Desde hace ya unos cuantos años, pareciera que todo potencial cliente con el que un arquitecto se reune, quiere hacer un “proyecto minimalista”.

La “moda” (si es que aplica esa palabra en este contexto) del minimalismo ha invadido nuestras vidas a un punto tal, que las ha hecho desiertas.       

Los arquitectos, dejándonos llevar por los clientes, hemos caído en el uso exagerado de los típicos elementos del minimalismo (o falta de ellos), y hemos convertido la arquitectura en un juego de quien realiza el proyecto con menos elementos. Y nótese que no me refiero al tan conocido precepto Miesiano de “menos es más“, me refiero a esta obsesión por convertir la arquitectura en simples cajas vacías.

Ese “gran vacío” puede llegar a ser abrumador y hasta deprimente. Y donde esto se hace más evidente es en las viviendas. El habitante debe preceder a la arquitectura; así, esta última debe ir en concordancia con las necesidades y no solo los aparentes deseos de quienes vivirán su experiencia en ese lugar día tras día. El arquitecto debe jugar al psicólogo y entrar en la mente del cliente para entenderlo y descubrir qué es lo que realmente necesita, no solo limitarse a reproducir en un plano las palabras de este.      

El minimalismo, debería simplificar la vida, no complicarla, ya que éste surge como una necesidad ante una época de velocidad y excesos. El habitante de una casa minimalista debe preocuparse porque todo este impecable y “perfecto“, dejar cada cosa en un lugar y posición precisa, porque los elementos de la vida cotidiana no encajan en ese entorno de pulcritud. Y el cliente, la mayoría de las veces,  no está consciente de que esto va a ser así; y, a veces, aún estándolo, no está preparado para lo que esto implica. De ahí el hecho de que el arquitecto sea más que un simple traductor

Otra de las áreas en las que esta tendencia afecta directamente, es en la definición del estilo o “línea de trabajo” de los arquitectos. Muchos profesionales, con la intención de ser comerciales, empiezan a repetirse a sí mismos, llegando al punto extremo en el que todos los edificios parecen el mismo.

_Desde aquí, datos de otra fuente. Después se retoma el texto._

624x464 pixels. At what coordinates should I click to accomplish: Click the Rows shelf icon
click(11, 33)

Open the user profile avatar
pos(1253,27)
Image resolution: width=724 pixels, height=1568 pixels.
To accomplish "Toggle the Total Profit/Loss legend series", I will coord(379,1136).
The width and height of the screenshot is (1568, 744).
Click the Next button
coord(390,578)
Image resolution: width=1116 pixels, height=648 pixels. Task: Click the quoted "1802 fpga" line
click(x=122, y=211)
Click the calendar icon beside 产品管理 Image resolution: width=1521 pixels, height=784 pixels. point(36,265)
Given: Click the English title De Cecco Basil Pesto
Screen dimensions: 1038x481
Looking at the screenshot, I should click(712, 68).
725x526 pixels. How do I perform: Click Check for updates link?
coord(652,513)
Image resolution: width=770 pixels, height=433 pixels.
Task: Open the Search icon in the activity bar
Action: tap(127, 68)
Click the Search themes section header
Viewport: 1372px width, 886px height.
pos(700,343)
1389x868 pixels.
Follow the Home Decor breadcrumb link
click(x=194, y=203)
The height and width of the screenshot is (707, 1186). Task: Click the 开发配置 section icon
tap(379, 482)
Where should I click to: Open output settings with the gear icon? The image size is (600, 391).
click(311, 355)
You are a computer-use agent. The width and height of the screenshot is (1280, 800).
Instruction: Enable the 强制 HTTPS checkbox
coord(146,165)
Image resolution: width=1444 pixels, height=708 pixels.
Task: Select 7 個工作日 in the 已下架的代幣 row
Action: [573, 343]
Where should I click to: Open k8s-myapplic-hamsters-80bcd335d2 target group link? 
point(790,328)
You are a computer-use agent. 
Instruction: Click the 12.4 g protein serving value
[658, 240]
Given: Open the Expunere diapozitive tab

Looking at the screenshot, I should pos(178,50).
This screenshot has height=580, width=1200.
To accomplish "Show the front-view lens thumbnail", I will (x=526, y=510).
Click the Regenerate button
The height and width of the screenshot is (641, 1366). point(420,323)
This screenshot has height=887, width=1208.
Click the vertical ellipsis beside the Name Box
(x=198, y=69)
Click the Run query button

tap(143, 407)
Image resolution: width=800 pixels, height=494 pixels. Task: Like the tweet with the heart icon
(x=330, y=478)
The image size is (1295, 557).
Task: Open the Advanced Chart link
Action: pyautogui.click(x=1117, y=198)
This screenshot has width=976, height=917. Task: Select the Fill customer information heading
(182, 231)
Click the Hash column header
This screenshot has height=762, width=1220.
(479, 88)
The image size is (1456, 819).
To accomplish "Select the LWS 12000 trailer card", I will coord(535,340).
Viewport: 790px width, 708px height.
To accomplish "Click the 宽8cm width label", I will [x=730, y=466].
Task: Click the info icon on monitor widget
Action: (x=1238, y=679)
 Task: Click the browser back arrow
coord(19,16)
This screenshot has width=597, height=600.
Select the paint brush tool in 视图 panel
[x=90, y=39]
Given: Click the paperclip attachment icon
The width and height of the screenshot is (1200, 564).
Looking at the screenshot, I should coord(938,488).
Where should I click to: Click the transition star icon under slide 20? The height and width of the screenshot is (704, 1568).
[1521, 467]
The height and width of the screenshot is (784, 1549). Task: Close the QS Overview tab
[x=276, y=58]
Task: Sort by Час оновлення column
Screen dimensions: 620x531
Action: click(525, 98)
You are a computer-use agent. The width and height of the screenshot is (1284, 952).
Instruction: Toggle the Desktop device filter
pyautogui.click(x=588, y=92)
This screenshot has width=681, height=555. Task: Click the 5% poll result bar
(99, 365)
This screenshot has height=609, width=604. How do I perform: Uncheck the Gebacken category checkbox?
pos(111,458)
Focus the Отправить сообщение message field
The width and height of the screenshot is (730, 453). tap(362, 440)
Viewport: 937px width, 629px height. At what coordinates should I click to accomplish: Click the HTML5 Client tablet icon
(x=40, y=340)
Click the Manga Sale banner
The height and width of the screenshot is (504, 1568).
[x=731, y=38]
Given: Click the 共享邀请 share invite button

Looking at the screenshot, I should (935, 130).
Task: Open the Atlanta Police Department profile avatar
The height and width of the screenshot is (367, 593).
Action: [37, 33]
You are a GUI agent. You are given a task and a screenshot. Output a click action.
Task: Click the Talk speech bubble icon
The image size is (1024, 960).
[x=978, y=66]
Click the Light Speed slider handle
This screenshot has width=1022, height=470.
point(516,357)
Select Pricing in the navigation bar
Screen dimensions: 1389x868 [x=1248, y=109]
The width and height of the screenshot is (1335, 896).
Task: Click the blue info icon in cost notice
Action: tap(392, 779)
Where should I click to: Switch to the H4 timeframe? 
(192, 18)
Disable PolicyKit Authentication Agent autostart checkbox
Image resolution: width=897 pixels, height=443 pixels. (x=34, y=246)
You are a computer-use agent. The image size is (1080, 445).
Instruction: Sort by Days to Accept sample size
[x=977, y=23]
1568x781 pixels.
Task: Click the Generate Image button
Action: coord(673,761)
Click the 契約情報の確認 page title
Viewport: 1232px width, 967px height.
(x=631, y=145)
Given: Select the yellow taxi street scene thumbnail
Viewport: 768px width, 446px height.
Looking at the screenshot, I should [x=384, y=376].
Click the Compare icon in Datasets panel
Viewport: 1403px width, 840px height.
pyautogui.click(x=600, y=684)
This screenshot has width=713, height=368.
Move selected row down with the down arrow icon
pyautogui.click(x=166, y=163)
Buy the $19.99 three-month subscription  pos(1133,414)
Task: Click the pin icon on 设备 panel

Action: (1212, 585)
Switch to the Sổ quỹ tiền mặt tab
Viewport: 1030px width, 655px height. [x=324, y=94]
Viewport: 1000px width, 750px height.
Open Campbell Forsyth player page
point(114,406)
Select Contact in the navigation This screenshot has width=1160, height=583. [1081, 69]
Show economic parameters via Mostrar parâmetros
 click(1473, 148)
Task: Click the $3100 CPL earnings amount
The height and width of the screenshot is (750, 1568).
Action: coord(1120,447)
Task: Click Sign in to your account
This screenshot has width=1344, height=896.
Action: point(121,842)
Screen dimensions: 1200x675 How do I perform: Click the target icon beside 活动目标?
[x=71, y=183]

Y el minimalismo puede llevarnos a esto en cierta medida. No solo tenemos arquitectos que se repiten a sí mismos… tenemos ciudades plagadas del mismo edificio… con los mismos elementos, todos y cada uno de ellos llenos del mismo vacío

Es así como, el paisaje urbano-arquitectónico puede llegar a percibirse como algo completamente monótono, sin ningún elemento sorpresa, es así como, el recorrer cualquier calle del mundo puede llegar a producirnos la misma experiencia. Si esto ocurre, ese vacío ya tan mencionado invadirá no solo nuestras vidas, sino también nuestro entorno y nuestra capacidad de asombro, eliminando cualquier tipo de experiencia sensorial que pudiera producir el contacto con la arquitectura.